══ Dataset entries ══

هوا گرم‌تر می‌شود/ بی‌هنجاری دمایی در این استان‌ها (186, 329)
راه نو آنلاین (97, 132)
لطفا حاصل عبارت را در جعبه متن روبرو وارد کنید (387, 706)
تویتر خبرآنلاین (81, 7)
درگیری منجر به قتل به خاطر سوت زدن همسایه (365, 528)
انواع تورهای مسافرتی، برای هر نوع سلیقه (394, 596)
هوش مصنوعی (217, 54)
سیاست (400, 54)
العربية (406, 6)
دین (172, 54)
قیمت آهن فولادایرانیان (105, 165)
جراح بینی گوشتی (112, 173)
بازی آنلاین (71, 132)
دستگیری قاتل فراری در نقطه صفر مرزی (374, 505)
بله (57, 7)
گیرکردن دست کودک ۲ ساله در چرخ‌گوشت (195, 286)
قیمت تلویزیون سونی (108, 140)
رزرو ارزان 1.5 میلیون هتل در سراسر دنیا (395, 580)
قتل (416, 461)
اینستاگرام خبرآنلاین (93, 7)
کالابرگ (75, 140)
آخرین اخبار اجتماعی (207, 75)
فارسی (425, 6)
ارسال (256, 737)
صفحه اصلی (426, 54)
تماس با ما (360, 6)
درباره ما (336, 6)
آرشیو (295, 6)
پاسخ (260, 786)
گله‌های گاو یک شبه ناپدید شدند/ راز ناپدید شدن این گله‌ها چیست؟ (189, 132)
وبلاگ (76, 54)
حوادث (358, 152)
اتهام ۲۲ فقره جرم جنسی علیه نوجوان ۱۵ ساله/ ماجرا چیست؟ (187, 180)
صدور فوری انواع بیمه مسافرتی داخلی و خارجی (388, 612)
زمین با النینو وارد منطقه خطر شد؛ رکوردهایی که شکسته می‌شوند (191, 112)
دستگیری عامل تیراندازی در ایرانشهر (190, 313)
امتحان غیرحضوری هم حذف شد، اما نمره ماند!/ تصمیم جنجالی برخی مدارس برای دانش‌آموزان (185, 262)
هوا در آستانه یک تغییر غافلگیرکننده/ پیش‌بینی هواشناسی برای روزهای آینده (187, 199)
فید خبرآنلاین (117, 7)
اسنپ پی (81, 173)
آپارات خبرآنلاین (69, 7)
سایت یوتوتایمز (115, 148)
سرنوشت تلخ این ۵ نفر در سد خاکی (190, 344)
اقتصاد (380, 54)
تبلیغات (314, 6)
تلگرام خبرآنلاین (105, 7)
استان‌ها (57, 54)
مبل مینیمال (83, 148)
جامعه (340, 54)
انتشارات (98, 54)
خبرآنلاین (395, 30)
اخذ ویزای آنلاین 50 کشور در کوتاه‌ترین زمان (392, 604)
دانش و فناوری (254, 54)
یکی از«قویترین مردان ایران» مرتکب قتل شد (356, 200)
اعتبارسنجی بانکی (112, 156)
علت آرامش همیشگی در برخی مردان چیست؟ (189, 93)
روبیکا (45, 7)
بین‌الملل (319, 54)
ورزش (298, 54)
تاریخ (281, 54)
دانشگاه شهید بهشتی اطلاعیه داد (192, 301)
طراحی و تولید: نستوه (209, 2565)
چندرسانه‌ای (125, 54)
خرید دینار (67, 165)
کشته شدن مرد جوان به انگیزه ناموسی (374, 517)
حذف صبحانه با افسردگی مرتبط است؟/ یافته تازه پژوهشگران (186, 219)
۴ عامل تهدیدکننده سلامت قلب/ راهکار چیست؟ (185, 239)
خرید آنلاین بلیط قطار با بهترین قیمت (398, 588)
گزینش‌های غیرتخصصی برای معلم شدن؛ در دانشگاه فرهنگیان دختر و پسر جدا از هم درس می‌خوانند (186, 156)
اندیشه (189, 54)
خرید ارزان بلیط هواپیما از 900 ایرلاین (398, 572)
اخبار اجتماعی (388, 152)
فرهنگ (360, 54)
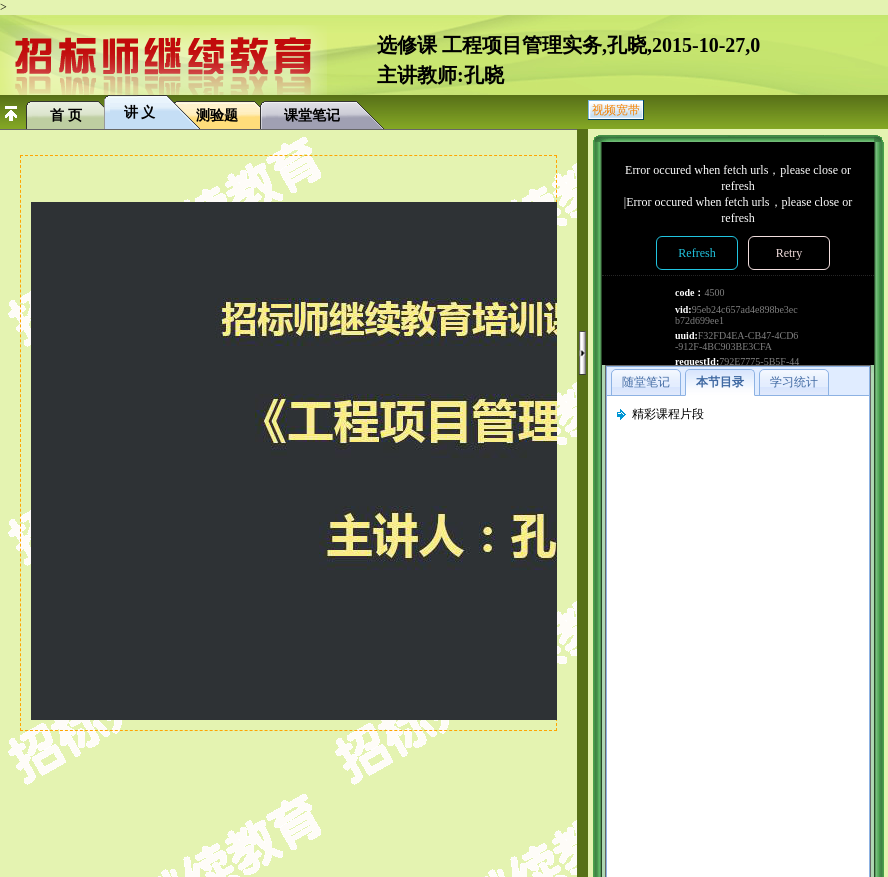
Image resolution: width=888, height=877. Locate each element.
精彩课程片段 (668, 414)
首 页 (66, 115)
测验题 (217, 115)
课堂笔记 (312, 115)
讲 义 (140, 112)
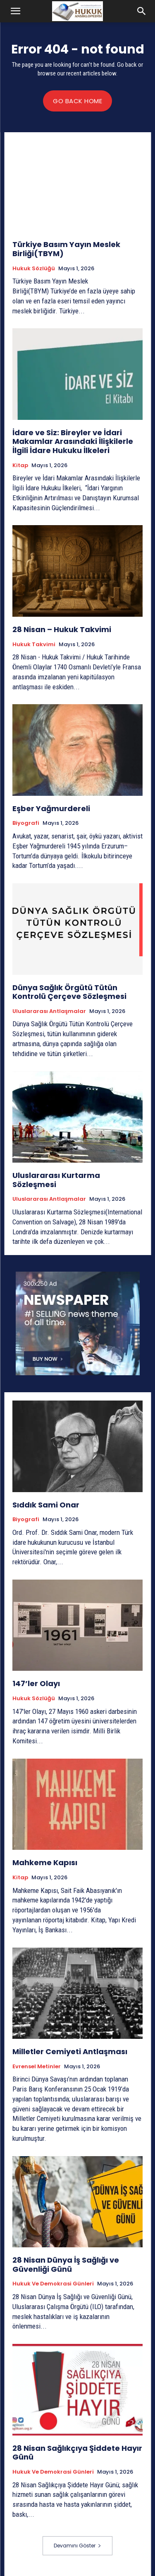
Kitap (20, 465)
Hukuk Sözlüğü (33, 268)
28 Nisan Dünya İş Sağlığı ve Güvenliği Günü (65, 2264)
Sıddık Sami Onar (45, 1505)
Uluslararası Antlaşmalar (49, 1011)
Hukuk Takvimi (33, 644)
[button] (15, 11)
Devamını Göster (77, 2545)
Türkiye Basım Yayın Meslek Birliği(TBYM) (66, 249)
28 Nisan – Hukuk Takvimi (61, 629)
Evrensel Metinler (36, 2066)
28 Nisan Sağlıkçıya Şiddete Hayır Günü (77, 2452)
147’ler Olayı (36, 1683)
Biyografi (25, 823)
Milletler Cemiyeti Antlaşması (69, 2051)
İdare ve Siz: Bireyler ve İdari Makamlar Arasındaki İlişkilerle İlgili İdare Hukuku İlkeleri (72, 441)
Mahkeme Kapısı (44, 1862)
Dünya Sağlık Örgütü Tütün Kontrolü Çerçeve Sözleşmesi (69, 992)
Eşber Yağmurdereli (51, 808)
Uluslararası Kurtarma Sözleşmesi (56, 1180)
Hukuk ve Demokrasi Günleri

═══

Stated task »
Put every line of the entries above into a Markdown table with the columns No. and Line, numbering the rows in order and skipping blank lines. Leave the pictures out.

Full output »
| No. | Line |
|---|---|
| 1 | هوا گرم‌تر می‌شود/ بی‌هنجاری دمایی در این استان‌ها (186, 329) |
| 2 | راه نو آنلاین (97, 132) |
| 3 | لطفا حاصل عبارت را در جعبه متن روبرو وارد کنید (387, 706) |
| 4 | تویتر خبرآنلاین (81, 7) |
| 5 | درگیری منجر به قتل به خاطر سوت زدن همسایه (365, 528) |
| 6 | انواع تورهای مسافرتی، برای هر نوع سلیقه (394, 596) |
| 7 | هوش مصنوعی (217, 54) |
| 8 | سیاست (400, 54) |
| 9 | العربية (406, 6) |
| 10 | دین (172, 54) |
| 11 | قیمت آهن فولادایرانیان (105, 165) |
| 12 | جراح بینی گوشتی (112, 173) |
| 13 | بازی آنلاین (71, 132) |
| 14 | دستگیری قاتل فراری در نقطه صفر مرزی (374, 505) |
| 15 | بله (57, 7) |
| 16 | گیرکردن دست کودک ۲ ساله در چرخ‌گوشت (195, 286) |
| 17 | قیمت تلویزیون سونی (108, 140) |
| 18 | رزرو ارزان 1.5 میلیون هتل در سراسر دنیا (395, 580) |
| 19 | قتل (416, 461) |
| 20 | اینستاگرام خبرآنلاین (93, 7) |
| 21 | کالابرگ (75, 140) |
| 22 | آخرین اخبار اجتماعی (207, 75) |
| 23 | فارسی (425, 6) |
| 24 | ارسال (256, 737) |
| 25 | صفحه اصلی (426, 54) |
| 26 | تماس با ما (360, 6) |
| 27 | درباره ما (336, 6) |
| 28 | آرشیو (295, 6) |
| 29 | پاسخ (260, 786) |
| 30 | گله‌های گاو یک شبه ناپدید شدند/ راز ناپدید شدن این گله‌ها چیست؟ (189, 132) |
| 31 | وبلاگ (76, 54) |
| 32 | حوادث (358, 152) |
| 33 | اتهام ۲۲ فقره جرم جنسی علیه نوجوان ۱۵ ساله/ ماجرا چیست؟ (187, 180) |
| 34 | صدور فوری انواع بیمه مسافرتی داخلی و خارجی (388, 612) |
| 35 | زمین با النینو وارد منطقه خطر شد؛ رکوردهایی که شکسته می‌شوند (191, 112) |
| 36 | دستگیری عامل تیراندازی در ایرانشهر (190, 313) |
| 37 | امتحان غیرحضوری هم حذف شد، اما نمره ماند!/ تصمیم جنجالی برخی مدارس برای دانش‌آموزان (185, 262) |
| 38 | هوا در آستانه یک تغییر غافلگیرکننده/ پیش‌بینی هواشناسی برای روزهای آینده (187, 199) |
| 39 | فید خبرآنلاین (117, 7) |
| 40 | اسنپ پی (81, 173) |
| 41 | آپارات خبرآنلاین (69, 7) |
| 42 | سایت یوتوتایمز (115, 148) |
| 43 | سرنوشت تلخ این ۵ نفر در سد خاکی (190, 344) |
| 44 | اقتصاد (380, 54) |
| 45 | تبلیغات (314, 6) |
| 46 | تلگرام خبرآنلاین (105, 7) |
| 47 | استان‌ها (57, 54) |
| 48 | مبل مینیمال (83, 148) |
| 49 | جامعه (340, 54) |
| 50 | انتشارات (98, 54) |
| 51 | خبرآنلاین (395, 30) |
| 52 | اخذ ویزای آنلاین 50 کشور در کوتاه‌ترین زمان (392, 604) |
| 53 | دانش و فناوری (254, 54) |
| 54 | یکی از«قویترین مردان ایران» مرتکب قتل شد (356, 200) |
| 55 | اعتبارسنجی بانکی (112, 156) |
| 56 | علت آرامش همیشگی در برخی مردان چیست؟ (189, 93) |
| 57 | روبیکا (45, 7) |
| 58 | بین‌الملل (319, 54) |
| 59 | ورزش (298, 54) |
| 60 | تاریخ (281, 54) |
| 61 | دانشگاه شهید بهشتی اطلاعیه داد (192, 301) |
| 62 | طراحی و تولید: نستوه (209, 2565) |
| 63 | چندرسانه‌ای (125, 54) |
| 64 | خرید دینار (67, 165) |
| 65 | کشته شدن مرد جوان به انگیزه ناموسی (374, 517) |
| 66 | حذف صبحانه با افسردگی مرتبط است؟/ یافته تازه پژوهشگران (186, 219) |
| 67 | ۴ عامل تهدیدکننده سلامت قلب/ راهکار چیست؟ (185, 239) |
| 68 | خرید آنلاین بلیط قطار با بهترین قیمت (398, 588) |
| 69 | گزینش‌های غیرتخصصی برای معلم شدن؛ در دانشگاه فرهنگیان دختر و پسر جدا از هم درس می‌خوانند (186, 156) |
| 70 | اندیشه (189, 54) |
| 71 | خرید ارزان بلیط هواپیما از 900 ایرلاین (398, 572) |
| 72 | اخبار اجتماعی (388, 152) |
| 73 | فرهنگ (360, 54) |
| 74 | Image resolution: width=888, height=877. Locate each element. |
| 75 | 精彩课程片段 (668, 414) |
| 76 | 首 页 (66, 115) |
| 77 | 测验题 (217, 115) |
| 78 | 课堂笔记 (312, 115) |
| 79 | 讲 义 (140, 112) |
| 80 | Kitap (20, 465) |
| 81 | Hukuk Sözlüğü (33, 268) |
| 82 | 28 Nisan Dünya İş Sağlığı ve Güvenliği Günü (65, 2264) |
| 83 | Sıddık Sami Onar (45, 1505) |
| 84 | Uluslararası Antlaşmalar (49, 1011) |
| 85 | Hukuk Takvimi (33, 644) |
| 86 | [button] (15, 11) |
| 87 | Devamını Göster (77, 2545) |
| 88 | Türkiye Basım Yayın Meslek Birliği(TBYM) (66, 249) |
| 89 | 28 Nisan – Hukuk Takvimi (61, 629) |
| 90 | Evrensel Metinler (36, 2066) |
| 91 | 28 Nisan Sağlıkçıya Şiddete Hayır Günü (77, 2452) |
| 92 | 147’ler Olayı (36, 1683) |
| 93 | Biyografi (25, 823) |
| 94 | Milletler Cemiyeti Antlaşması (69, 2051) |
| 95 | İdare ve Siz: Bireyler ve İdari Makamlar Arasındaki İlişkilerle İlgili İdare Hukuku İlkeleri (72, 441) |
| 96 | Mahkeme Kapısı (44, 1862) |
| 97 | Dünya Sağlık Örgütü Tütün Kontrolü Çerçeve Sözleşmesi (69, 992) |
| 98 | Eşber Yağmurdereli (51, 808) |
| 99 | Uluslararası Kurtarma Sözleşmesi (56, 1180) |
| 100 | Hukuk ve Demokrasi Günleri |